A heater (11) for heating processing gases used in semiconductor processing equipment; the heater (11) including a chamber (14) whose walls (17 and 18) are heated by a strip heater (29) whereby gases flowing through the chamber (14) are heated by said heated walls.

Description

Brief Description of the Invention
This invention relates generally to a gas heater for processing gases, and more particularly to a heater for heating processing gases in delivery lines which deliver process vapors and gases to reaction chambers in semiconductor processing equipment.
Background of the Invention
Manufacturing processes for fabricating semiconductor devices and integrated circuits require the use of chemicals in a gas form with their temperatures precisely controlled. Generally, the gas is generated in a source such as a bubbler in which a carrier gas is bubbled through a liquid chemical to provide a vapor which is mixed with the carrier gas. The temperature of the mixture must be controlled to prevent condensation of the vapor before it reaches the reaction chamber. In some prior art equipment, heating is accomplished by using the delivery lines as a distributed heating element; that is, by passing electrical current through the line to provide resistance heating of the line. There are problems with such heating systems. They require large transformers to supply the necessary heating current. The heated delivery line section must be electrically isolated from the remainder of the equipment. Such couplings introduce a variety of problems, including the introduction of contaminants. The temperature is difficult to control dynamically because of the heat storage capacity of the lines, because the temperature of the gas is not directly measured, and because there is low heat transfer between the lines and the gas.
US-A-3868494 discloses a closed circuit heating system employing a liquid heated by electrical resistance elements positioned within a tank, the liquid being circulated between the tank and radiators. The liquid employed has a lower coefficient of expansion than water and also a lower freezing point than water. Baffles are located in the tank opposite and spaced from the inlet and outlet of the tank respectively to direct the incoming liquid towards the sides of the tank and to prevent the outgoing liquid from flowing directly towards the outlet.

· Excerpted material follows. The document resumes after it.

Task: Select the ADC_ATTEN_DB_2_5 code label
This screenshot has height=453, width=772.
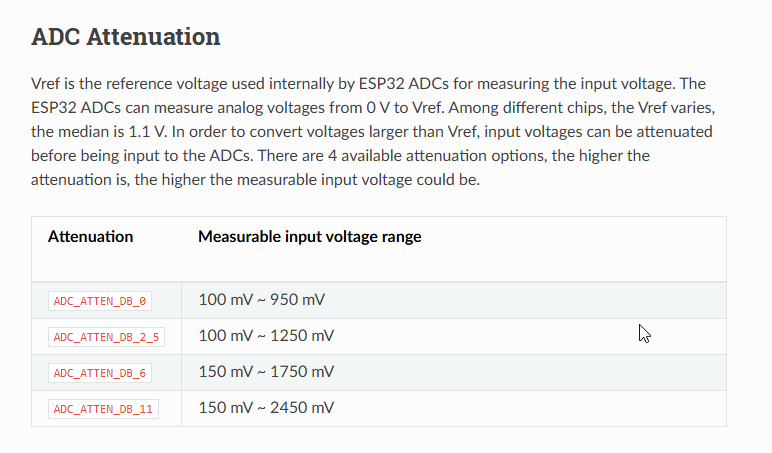Action: pyautogui.click(x=106, y=337)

The liquid therefore comes into contact with the electrical resistance elements at substantially uniform velocity over the entire length of the elements and is heated substantially uniformly during its passage in the tank.

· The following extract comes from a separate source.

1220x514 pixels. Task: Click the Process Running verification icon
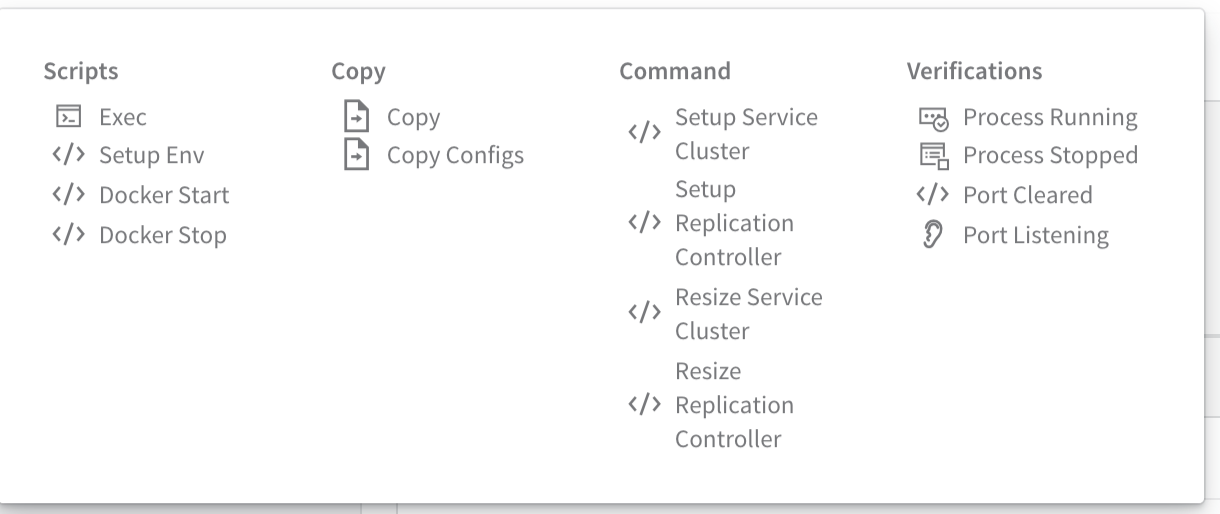coord(932,118)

Objects and Summary of the Invention
It is a general object of this invention to provide an improved heater for heating processing gases used in semiconductor circuit processing equipment.
It is a further object of this invention to provide a heater for heating processing gases in semiconductor processing equipment safely and without the introduction of impurities.

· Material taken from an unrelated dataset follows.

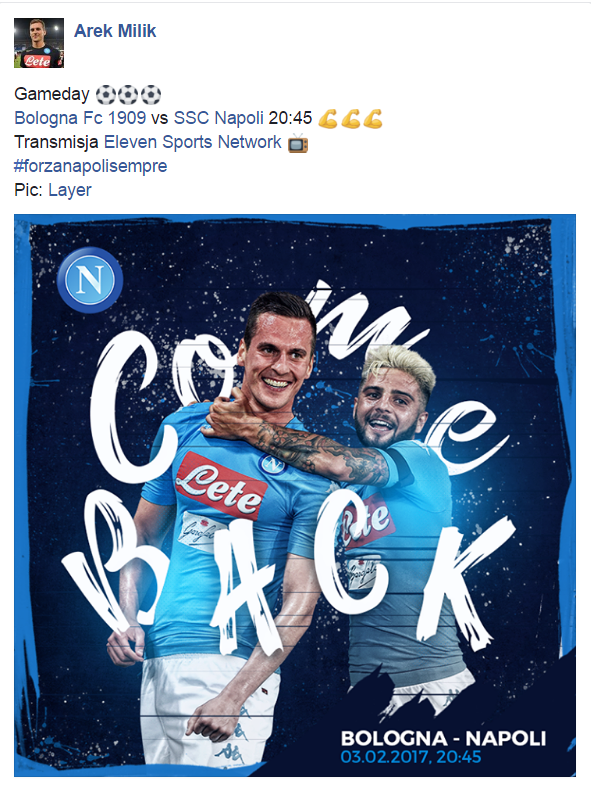Select the #forzanapolisempre hashtag

[x=91, y=166]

It is still a further object of this invention to provide a heater for controllably heating processing gases.
It is a further object of this invention to provide a heater which efficiently heats processing gases over a wide range of gas flow.
It is a further object of this invention to provide a gas heater in which the gas temperature control is independent of gas flow rates.
It is a further object of this invention to provide a gas heater in which the temperature of the processing gases is directly measured for better control and accuracy.
The foregoing and other objects of the invention are achieved by a gas heater according to the features of claim 1 or claim 7.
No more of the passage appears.